## Work to complete
Rewrite the records from the beginning through the line containing "pos(17,580)", changing every "GUI agent" to "GUI assistant" and leaving all else as it is.

Raw records
------------------------------------------------------------
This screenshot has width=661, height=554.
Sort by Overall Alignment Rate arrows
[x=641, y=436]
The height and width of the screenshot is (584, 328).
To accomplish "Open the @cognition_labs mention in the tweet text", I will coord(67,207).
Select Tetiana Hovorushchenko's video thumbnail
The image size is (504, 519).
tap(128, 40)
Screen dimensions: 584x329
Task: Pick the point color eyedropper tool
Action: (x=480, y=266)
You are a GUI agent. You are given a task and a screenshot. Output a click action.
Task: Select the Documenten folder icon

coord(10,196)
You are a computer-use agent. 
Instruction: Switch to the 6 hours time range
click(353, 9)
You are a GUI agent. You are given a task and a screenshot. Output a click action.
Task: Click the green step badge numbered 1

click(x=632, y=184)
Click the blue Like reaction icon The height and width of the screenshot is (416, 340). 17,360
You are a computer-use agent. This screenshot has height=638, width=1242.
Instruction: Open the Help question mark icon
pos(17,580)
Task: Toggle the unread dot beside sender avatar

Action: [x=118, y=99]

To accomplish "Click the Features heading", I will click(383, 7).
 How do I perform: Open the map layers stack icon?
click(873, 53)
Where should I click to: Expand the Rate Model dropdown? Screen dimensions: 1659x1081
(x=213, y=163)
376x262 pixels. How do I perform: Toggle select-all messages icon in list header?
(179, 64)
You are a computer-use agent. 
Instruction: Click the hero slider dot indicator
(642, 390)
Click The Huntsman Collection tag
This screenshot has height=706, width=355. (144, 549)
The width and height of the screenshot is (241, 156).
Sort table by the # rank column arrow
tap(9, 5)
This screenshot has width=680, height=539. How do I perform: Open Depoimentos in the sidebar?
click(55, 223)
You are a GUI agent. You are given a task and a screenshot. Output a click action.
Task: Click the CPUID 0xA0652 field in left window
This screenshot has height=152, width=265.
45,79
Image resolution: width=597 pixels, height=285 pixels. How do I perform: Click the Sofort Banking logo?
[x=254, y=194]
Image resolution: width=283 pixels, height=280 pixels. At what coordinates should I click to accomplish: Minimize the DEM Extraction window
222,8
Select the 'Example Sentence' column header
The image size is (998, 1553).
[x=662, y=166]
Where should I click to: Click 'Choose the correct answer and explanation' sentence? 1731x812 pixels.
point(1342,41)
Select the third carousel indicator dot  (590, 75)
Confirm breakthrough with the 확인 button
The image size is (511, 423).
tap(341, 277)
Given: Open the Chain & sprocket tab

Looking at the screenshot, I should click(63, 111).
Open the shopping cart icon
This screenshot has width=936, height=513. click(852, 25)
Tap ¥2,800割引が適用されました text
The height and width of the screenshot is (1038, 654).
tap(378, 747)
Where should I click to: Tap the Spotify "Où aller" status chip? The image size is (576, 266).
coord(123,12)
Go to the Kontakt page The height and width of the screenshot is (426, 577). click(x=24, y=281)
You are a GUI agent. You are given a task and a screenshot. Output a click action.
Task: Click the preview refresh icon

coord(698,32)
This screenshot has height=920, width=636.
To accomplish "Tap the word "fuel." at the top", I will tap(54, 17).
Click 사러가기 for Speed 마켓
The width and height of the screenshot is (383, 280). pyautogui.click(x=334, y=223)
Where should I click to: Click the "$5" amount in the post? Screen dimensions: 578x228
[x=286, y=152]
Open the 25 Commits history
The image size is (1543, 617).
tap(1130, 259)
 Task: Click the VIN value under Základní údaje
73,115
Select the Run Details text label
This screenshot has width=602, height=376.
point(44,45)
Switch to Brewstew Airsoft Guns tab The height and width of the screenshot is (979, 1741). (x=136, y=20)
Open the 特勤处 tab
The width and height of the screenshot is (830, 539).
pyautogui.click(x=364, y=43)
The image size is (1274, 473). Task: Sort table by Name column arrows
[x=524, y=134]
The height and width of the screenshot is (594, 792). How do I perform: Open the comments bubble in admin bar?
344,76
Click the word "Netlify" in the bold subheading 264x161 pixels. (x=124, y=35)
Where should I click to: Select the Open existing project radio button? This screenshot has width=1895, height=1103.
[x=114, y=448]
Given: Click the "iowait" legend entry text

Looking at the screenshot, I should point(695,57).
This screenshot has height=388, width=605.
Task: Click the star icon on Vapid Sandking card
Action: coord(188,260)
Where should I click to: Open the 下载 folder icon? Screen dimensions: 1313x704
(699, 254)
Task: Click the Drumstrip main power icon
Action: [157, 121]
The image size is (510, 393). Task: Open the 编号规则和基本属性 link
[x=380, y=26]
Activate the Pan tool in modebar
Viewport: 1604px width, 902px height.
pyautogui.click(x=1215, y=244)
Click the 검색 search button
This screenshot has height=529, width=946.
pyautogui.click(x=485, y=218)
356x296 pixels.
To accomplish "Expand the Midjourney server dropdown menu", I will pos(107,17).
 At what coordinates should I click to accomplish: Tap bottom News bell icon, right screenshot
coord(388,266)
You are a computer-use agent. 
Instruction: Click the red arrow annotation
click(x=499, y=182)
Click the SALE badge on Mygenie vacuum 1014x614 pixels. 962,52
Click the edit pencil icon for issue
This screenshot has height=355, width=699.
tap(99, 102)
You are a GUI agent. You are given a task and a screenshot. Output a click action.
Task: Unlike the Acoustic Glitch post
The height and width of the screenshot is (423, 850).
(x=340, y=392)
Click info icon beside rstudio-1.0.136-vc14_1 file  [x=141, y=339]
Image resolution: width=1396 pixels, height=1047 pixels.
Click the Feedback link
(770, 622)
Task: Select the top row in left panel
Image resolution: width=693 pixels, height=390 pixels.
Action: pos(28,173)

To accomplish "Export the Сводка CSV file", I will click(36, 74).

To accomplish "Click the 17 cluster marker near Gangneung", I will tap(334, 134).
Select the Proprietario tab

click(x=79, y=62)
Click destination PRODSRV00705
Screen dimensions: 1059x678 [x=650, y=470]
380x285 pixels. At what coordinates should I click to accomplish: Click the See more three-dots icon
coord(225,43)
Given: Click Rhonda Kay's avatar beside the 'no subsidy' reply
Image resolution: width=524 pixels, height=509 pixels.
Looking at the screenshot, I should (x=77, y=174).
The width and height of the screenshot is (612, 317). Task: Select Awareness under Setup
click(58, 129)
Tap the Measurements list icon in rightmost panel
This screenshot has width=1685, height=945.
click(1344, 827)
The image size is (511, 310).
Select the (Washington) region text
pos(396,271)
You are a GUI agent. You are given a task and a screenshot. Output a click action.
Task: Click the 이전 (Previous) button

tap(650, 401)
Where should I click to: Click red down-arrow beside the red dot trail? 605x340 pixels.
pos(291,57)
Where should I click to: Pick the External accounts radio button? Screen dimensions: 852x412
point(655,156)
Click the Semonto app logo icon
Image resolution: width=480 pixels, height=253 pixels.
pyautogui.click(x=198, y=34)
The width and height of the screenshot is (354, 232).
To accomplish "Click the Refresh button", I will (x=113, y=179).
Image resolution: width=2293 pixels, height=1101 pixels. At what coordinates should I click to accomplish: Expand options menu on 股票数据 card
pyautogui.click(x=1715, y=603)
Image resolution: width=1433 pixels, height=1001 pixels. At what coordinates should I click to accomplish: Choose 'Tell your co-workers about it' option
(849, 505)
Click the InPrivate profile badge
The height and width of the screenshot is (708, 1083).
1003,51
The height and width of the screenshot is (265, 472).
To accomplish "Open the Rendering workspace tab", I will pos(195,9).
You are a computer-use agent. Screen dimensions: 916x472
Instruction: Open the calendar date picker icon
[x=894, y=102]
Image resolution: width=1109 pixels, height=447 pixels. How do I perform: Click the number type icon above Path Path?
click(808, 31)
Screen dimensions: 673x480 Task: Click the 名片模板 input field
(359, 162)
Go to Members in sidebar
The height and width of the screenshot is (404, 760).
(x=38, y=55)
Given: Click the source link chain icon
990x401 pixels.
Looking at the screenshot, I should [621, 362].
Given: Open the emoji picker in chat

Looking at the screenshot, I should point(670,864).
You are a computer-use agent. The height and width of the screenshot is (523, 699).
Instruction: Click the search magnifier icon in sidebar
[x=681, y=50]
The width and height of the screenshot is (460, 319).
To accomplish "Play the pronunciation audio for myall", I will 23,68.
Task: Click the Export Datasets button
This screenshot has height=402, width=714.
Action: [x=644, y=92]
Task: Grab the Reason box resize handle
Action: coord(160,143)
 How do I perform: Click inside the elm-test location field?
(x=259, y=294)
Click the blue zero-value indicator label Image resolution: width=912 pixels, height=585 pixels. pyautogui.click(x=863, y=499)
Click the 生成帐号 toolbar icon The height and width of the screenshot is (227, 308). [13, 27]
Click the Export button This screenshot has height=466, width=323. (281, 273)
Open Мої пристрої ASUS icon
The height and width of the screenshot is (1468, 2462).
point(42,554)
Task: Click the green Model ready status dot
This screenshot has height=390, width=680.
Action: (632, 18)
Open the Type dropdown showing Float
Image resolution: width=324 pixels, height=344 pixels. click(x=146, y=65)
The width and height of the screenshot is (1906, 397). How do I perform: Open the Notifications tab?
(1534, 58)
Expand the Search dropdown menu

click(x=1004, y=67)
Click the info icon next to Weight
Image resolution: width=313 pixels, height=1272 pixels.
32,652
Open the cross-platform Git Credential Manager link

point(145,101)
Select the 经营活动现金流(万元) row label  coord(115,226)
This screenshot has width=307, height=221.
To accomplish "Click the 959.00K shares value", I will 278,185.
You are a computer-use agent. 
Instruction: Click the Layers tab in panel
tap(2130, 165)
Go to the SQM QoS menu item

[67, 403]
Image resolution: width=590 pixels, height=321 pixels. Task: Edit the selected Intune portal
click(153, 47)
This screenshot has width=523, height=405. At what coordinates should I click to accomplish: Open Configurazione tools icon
------------------------------------------------------------
## Finished exercise
This screenshot has width=661, height=554.
Sort by Overall Alignment Rate arrows
[x=641, y=436]
The height and width of the screenshot is (584, 328).
To accomplish "Open the @cognition_labs mention in the tweet text", I will coord(67,207).
Select Tetiana Hovorushchenko's video thumbnail
The image size is (504, 519).
tap(128, 40)
Screen dimensions: 584x329
Task: Pick the point color eyedropper tool
Action: (x=480, y=266)
You are a GUI assistant. You are given a task and a screenshot. Output a click action.
Task: Select the Documenten folder icon

coord(10,196)
You are a computer-use agent. 
Instruction: Switch to the 6 hours time range
click(353, 9)
You are a GUI assistant. You are given a task and a screenshot. Output a click action.
Task: Click the green step badge numbered 1

click(x=632, y=184)
Click the blue Like reaction icon The height and width of the screenshot is (416, 340). 17,360
You are a computer-use agent. This screenshot has height=638, width=1242.
Instruction: Open the Help question mark icon
pos(17,580)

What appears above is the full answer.